In an issue directly related to my recent “Highland or Highlands?” blog, today let’s talk about… Does the Downtown grid point north or west?

The definitive expert on all streets Denver is Phil Goodstein who wrote the book Denver Streets in 1994. It traces the etymology of every street name in the entire metro Denver and Downtown street grids and provides insight into many other aspects of Denver’s physical development. It’s a must-have for anyone with an interest in Denver’s history and evolution as a city.

From his book, I quote: “Moreover, while downtown streets are diagonal, Denver also defined their directions. The named streets, which run northeast away from Cherry Creek, are said to be going ‘east,’ i.e., into old East Denver as the area on the downtown side of Cherry Creek was known after the merger of Denver and Auraria in 1860. The named streets heading southwest are defined as going west since the entire section of town the other side of Cherry Creek was West Denver. Numbered streets that go northwest across the Platte River are said to be heading north into the heart of North Denver where North High School is located near Speer and Federal boulevards. The numbered roads which run southeast toward the Capitol are south bound.” Because of Mr. Goodstein’s authority on the issue, throughout my DenverInfill website, I refer to the Downtown numbered streets as running north-south, and the named streets running east-west.

Fast forward to the recently completed 2007 Downtown Area Plan. In that document, wherever directional references are mentioned, the numbered streets Downtown are described as running east-west and the named streets as running north-south. While I was relatively involved in that planning process, I didn’t spot the error until near the end, and even though I brought it to the attention of the planning team, the final Downtown Area Plan document today still describes the Downtown grid as running counter to what Phil Goodstein states is the City of Denver’s policy on the direction that our diagonal Downtown grid officially points. The Union Station redevelopment planning process that’s currently in full swing repeats the Downtown Area Plan’s error, as it describes the Wynkoop side of Union Station as the “east” side and the Central Platte Valley side of the historic station as the “west” side.

The argument in favor of what is apparently the recently forgotten “official” position of the city on this issue is that the neighborhoods northwest of Downtown have been known for over a century as North Denver, as documented in my “Highland or Highlands?” blog and as anyone who grew up in North Denver, like my buddy Joe, knows from personal experience. If northwest Denver is “North Denver” then that means the numbered streets run north-south, not east-west, otherwise we’d refer to Highland as “West Denver.”

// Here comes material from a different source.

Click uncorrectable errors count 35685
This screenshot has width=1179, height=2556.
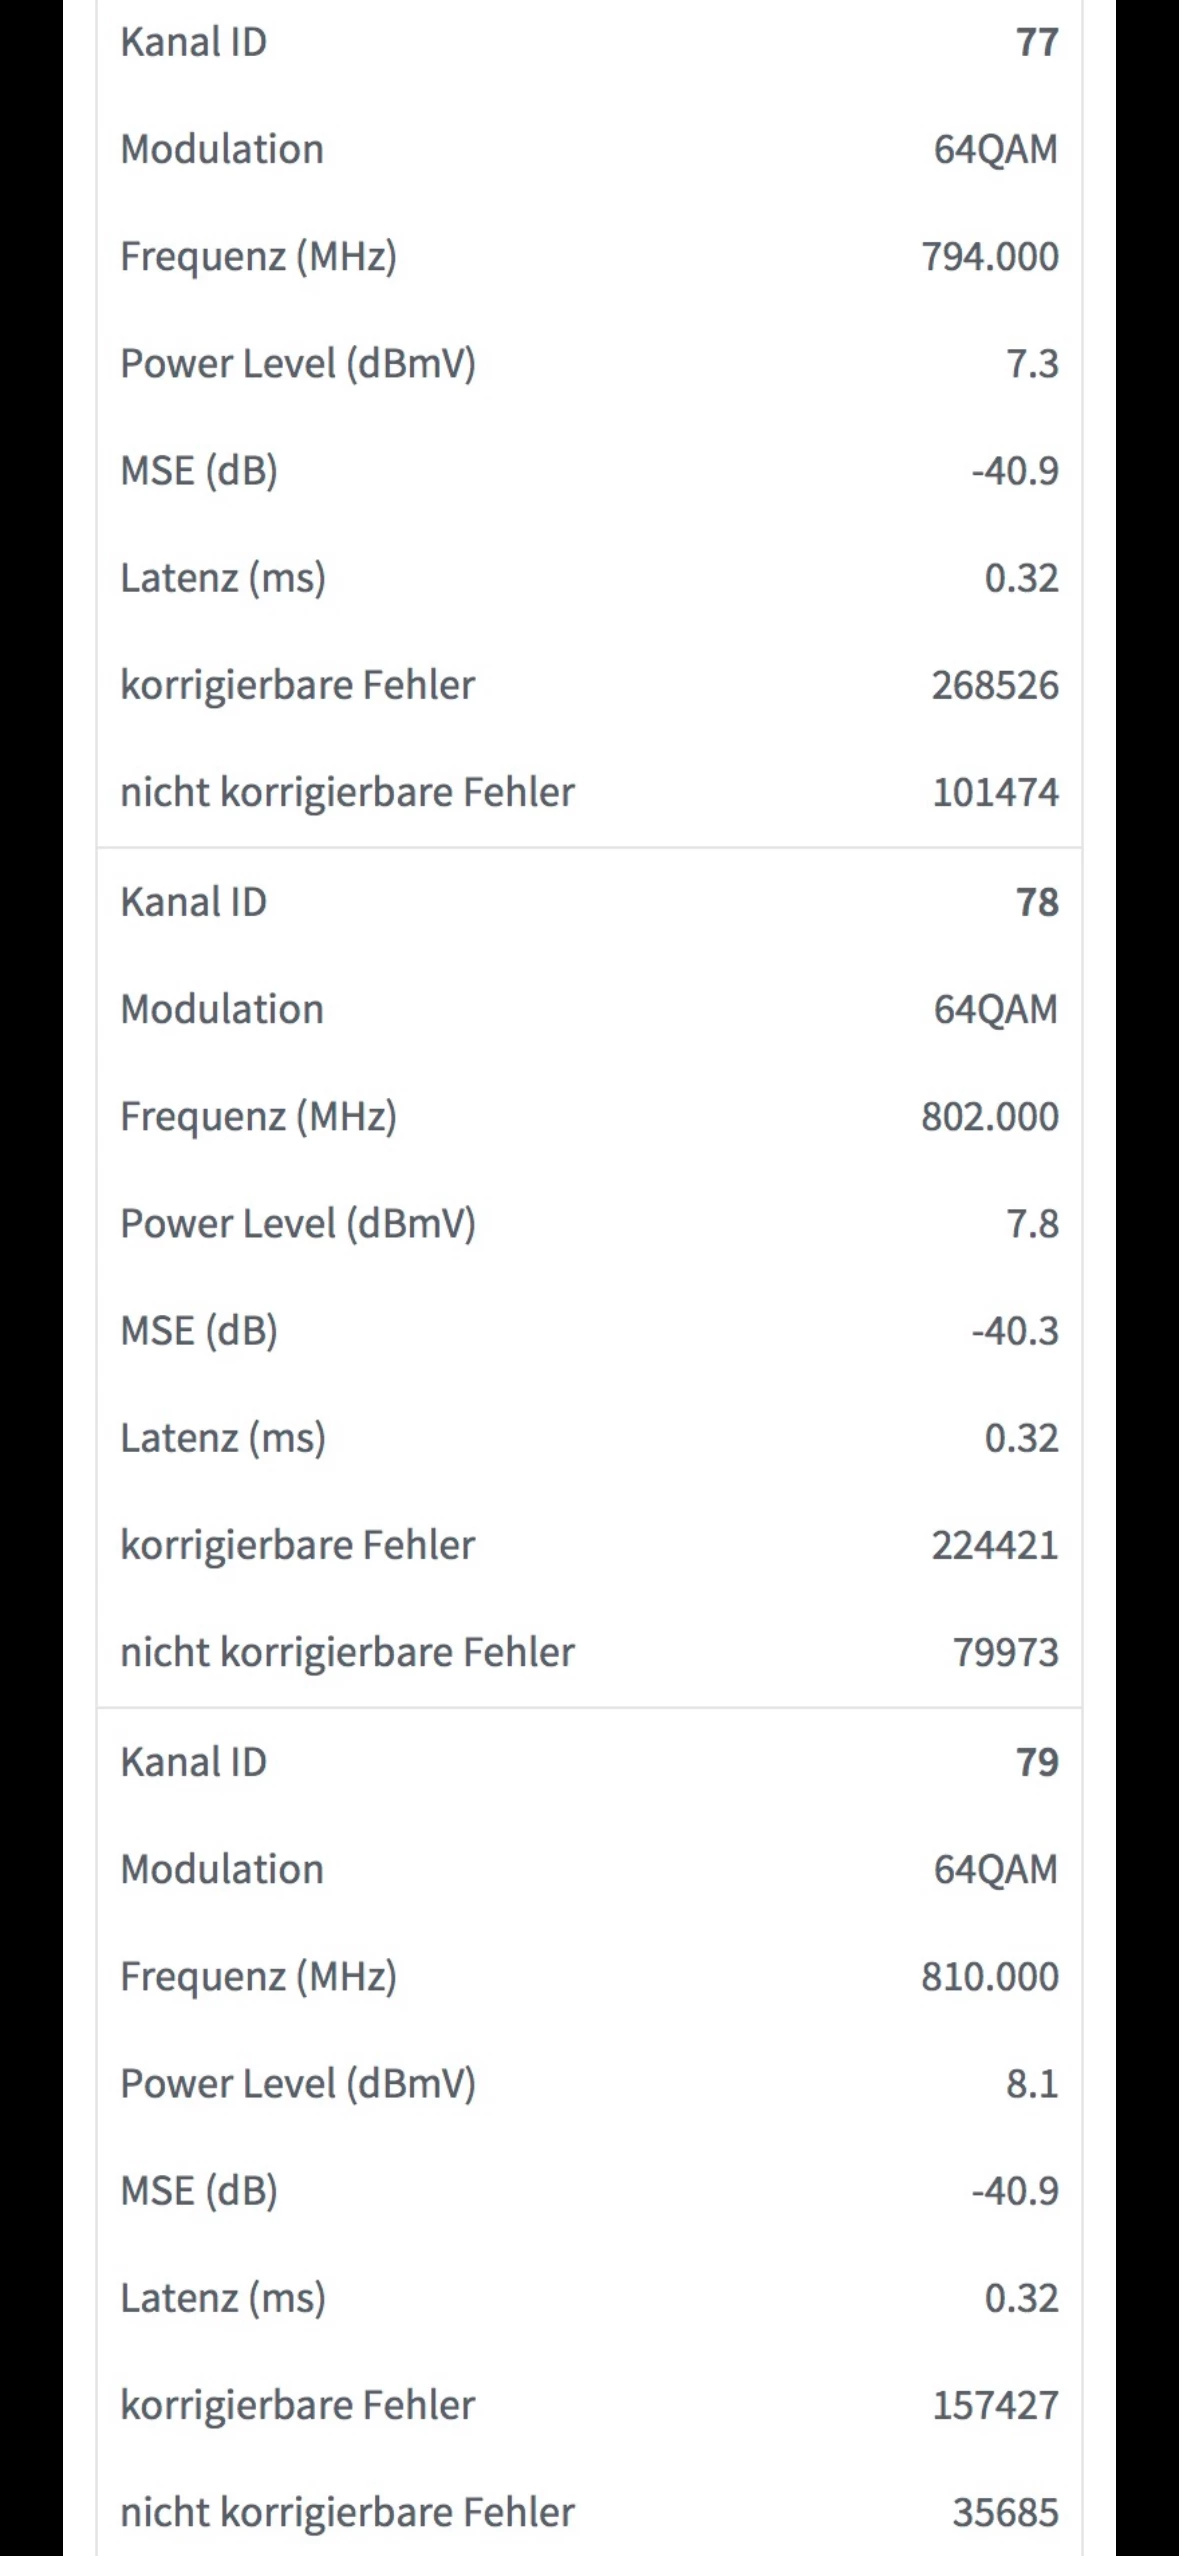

The argument in favor of the opposite perspective is that the numbered east-west avenues on the metro grid were originally designated to roughly align with Downtown’s numbered streets. As Denver continued to grow and the city switched the platting of streets to the more logical north-south-east-west grid, it decided to name the new east-west avenues south of Downtown in a manner that would associate them to Downtown’s numbered streets. Consequently, the avenue that ran east from the southern terminus of 17th Street was named East 17th Avenue, the avenue that ran east from the southern terminus of 16th Street was named East 16th Avenue, and so on. Following that system, the east-west avenues to the south were named in descending numerical order until the “zero” avenue was reached—Elsworth Avenue—which became the dividing line between north and south on the metro decimal street address system. Because the numbered avenues run east and west and they were associated with the numbered Downtown streets, there is some logic then in saying that the Downtown numbered streets also run east and west.

Our Downtown grid is aligned at almost a perfect 45-degree angle to the cardinal directions, not for an intentional mathematical reason, but because the Downtown streets were laid out to be parallel to Cherry Creek and the South Platte River, which just happen to intersect each other at roughly a 90-degree angle in a 45-degree rotated setting. So whether we say Lower Downtown is the “north” or “west” end of Downtown is really an even judgement call. Historical precedence points one way, recent usage points another. From my 20 years of living in Denver, it seems to me there is no consistency among locals as to a directional preference. We somehow manage to understand each other regardless, and as for the tourists and the newbies—they’re baffled by the diagonal Downtown grid anyway, so it doesn’t really matter.

After 150 years, we apparently still haven’t come to any consensus. Perhaps that’s a good thing. The confusion of direction only adds to the uniqueness and intrigue of Downtown Denver.